03 July 2020
Red Sea suffers crude-oil slick
Published online 14 July 2010
Environmental groups in Egypt are alleging that an oil spill in the Red Sea last month off the coast of Egypt was due to a faulty oil rig, but the government denies the allegations, shifting the blame to other parties.
The oil spill will probably not have lasting damages on the touristic beaches there, but the environmental impact on surface sea life may be more serious than first thought.
Officials from the Ministry of Environmental Affairs and Ministry of Petroleum in Egypt claim the oil spill, first seen washing up on the shores in June 16, is now completely under control.
"So far, 90% of the touristic beaches have been cleaned. Unfortunately, the Northern Islands protected area, which was heavily impacted by the oil spill, has not been cleaned yet," said a spokesperson from Hurghada Environmental Protection and Conservation Association (HEPCA), an environmental non-government organization, who asked to remain anonymous due to pressure from some government agencies.
Press officers at the Ministry of Environmental Affairs were contacted by Nature Middle East but refused to comment on the status of cleanup efforts in the protectorate area.
The Northern Islands are a collection of 22 islands, which are some of the most pristine and abundant waters of the Red Sea. They are home to over 200 species of corals and around 800 species of fish, as well as hosting rich habitats that include mangroves and sea-grass beds.
"Three of the islands, Al-Ashraaf, Al-Towal and Dahr Al-Towal, are the worst affected by the oil spill," said Wahid Salama, general manager of the Natural Protectorates of the Red Sea sector at the Ministry of Environmental Affairs in Egypt. The islands are a key nursing grounds for certain endangered species, such as the hawksbill turtle.
"Animals that must use the surface are at direct risk of oil contamination if they cannot or do not avoid surface slicks," explains Michael Berumen, assistant professor of marine science and engineering at the Red Sea Research Centre in the King Abdullah University of Science and Technology (KAUST). "Sea turtles and mammals, such as dolphins, must come to the surface to breathe. They risk inhaling harmful chemicals or physical obstruction of breathing.
"There are very few studies on the effects [of oil spills], but I do know some that found effects 3-4 years later," said Berumen.
"We found many dead birds covered with oil on the shores of the affected islands," said our HEPCA source.
Salama explains it is impossible to estimate the actual full cost of the spill at this stage.
"Cleanup costs can be estimated, of course, but the 'cost' of lost services, such as decreased fisheries output, is hard to put numbers on," added Berumen. "There are also potential flow-on effects. For example, if tourism decreases because of the decreased 'quality' of reefs, then there are real dollars lost in the local economy."
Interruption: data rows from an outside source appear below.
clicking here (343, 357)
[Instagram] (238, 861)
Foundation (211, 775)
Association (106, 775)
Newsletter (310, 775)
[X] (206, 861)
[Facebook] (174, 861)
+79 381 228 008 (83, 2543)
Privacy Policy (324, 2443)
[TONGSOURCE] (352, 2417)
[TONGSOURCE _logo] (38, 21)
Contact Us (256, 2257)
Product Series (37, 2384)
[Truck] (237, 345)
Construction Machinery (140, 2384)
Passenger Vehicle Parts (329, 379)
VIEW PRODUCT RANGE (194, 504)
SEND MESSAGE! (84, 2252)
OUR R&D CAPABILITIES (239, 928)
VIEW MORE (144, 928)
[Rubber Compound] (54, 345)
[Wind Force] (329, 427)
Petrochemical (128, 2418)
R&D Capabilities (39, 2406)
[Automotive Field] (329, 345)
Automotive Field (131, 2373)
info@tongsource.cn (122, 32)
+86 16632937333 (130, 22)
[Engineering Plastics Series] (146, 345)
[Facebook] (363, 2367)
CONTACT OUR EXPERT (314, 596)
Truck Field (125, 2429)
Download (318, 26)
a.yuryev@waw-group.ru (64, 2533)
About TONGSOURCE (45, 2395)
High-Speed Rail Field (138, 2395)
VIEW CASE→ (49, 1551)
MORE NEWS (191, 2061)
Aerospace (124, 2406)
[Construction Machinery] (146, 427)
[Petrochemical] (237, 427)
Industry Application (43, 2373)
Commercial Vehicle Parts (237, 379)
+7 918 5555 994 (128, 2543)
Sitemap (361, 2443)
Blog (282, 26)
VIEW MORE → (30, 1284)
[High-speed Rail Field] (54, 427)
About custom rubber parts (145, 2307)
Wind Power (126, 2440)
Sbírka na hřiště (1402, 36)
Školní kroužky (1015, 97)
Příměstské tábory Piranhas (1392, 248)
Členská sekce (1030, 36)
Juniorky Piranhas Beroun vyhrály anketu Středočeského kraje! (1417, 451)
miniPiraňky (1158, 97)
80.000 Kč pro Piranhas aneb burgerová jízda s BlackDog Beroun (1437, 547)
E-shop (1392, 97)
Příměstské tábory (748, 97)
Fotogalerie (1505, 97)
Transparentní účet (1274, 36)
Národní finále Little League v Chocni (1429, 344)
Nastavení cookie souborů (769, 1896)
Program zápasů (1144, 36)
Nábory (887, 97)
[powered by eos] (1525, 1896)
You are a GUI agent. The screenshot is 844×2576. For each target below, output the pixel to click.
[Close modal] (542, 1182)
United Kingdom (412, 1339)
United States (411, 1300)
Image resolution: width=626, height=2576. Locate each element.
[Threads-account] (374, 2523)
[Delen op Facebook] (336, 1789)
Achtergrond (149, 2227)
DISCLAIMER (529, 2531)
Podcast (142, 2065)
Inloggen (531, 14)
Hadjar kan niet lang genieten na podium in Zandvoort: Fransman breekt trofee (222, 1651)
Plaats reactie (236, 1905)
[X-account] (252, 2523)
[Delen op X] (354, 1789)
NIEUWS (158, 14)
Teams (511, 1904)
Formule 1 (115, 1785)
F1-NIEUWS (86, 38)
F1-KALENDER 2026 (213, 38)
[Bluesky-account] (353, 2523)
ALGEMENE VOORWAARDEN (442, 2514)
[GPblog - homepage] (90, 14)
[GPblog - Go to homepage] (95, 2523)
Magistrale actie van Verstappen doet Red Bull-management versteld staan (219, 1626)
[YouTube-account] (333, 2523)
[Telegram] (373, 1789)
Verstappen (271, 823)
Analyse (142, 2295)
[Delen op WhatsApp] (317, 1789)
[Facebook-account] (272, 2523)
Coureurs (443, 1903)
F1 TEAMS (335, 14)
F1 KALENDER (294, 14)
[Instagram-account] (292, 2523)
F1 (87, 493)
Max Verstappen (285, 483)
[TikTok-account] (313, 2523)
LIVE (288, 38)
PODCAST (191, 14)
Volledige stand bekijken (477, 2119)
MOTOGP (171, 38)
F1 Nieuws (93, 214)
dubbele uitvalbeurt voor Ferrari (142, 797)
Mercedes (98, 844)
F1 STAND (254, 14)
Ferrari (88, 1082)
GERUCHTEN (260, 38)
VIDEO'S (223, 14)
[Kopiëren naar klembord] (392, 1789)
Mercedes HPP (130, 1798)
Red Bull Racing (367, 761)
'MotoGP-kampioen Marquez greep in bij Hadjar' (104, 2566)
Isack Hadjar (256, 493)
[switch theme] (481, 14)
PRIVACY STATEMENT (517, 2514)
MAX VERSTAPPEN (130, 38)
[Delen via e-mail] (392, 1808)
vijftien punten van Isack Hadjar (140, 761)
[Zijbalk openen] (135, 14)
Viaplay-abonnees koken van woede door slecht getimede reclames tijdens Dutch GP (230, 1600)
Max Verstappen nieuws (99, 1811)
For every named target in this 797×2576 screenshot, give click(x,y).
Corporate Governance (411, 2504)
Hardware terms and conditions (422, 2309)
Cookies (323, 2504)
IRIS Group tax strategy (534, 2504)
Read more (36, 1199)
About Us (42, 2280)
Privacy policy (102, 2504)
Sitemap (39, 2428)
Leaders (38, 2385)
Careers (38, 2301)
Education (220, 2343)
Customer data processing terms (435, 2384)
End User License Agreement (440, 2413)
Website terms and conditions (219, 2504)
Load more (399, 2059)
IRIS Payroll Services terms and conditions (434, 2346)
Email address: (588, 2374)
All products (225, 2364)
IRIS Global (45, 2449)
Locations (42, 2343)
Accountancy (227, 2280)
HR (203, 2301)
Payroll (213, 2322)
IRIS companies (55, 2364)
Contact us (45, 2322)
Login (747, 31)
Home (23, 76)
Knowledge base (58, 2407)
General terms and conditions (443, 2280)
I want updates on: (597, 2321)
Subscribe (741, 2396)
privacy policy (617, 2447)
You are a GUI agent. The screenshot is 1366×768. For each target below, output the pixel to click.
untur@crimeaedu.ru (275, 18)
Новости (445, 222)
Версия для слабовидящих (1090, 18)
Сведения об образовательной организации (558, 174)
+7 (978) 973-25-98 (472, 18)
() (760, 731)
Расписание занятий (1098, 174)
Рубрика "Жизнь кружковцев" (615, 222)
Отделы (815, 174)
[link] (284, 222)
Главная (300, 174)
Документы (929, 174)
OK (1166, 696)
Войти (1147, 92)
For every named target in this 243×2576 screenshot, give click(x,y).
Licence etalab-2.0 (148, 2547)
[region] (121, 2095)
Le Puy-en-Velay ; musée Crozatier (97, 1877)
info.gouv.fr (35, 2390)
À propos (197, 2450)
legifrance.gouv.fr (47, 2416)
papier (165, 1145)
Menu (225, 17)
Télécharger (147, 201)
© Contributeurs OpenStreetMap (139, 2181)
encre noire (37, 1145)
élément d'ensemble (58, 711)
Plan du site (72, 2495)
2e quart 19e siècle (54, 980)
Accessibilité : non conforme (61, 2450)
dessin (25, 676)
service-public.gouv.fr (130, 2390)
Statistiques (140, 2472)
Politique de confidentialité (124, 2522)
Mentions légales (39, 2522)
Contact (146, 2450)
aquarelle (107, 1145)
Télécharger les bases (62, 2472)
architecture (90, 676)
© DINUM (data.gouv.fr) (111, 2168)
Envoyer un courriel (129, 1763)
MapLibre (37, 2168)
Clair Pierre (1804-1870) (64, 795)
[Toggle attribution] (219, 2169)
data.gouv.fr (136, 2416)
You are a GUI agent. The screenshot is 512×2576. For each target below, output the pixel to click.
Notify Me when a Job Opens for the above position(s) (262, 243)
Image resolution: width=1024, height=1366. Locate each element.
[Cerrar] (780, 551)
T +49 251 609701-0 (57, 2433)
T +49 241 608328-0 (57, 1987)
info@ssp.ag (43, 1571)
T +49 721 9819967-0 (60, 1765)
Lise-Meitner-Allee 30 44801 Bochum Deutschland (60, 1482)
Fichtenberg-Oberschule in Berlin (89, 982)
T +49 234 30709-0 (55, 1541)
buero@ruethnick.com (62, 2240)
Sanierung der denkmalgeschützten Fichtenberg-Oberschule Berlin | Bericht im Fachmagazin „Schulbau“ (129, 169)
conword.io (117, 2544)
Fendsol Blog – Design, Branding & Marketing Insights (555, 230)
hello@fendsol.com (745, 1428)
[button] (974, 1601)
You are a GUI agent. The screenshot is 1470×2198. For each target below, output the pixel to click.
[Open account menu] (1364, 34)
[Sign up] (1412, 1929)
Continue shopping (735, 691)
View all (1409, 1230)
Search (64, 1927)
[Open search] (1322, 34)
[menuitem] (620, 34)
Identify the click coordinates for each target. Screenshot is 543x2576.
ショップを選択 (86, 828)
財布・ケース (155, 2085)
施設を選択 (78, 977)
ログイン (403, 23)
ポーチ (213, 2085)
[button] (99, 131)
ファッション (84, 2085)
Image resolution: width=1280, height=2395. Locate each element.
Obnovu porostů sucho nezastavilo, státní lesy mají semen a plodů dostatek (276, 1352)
HEPCA says the spill came from an oil rig approximately fifty nautical miles north of the touristic town of Hurghada. Egypt's Ministry of Petroleum, however, denies the oil spilled from a seaside rig. They say it was either leaked from one of the tankers passing through the Gulf of Suez as they cleaned their engines, or from old oil deposits on the shores that melted due to a severe heat wave that hit Egypt at the same time the oil started to show up on the beaches.
HEPCA insists the oil came from a leaking oil rig. "We have a sample from the oil we found on the shores, and our experts say it is crude oil. It cannot be from a passing ship. And the heat cannot have melted the deposits, no matter how high it was."
Cleaning of the affected islands is set to start, but the process is slow and tedious. According to Salama the cleaning operation will be by hand, as no heavy machinery is allowed into the protectorate due to the delicate nature of the islands.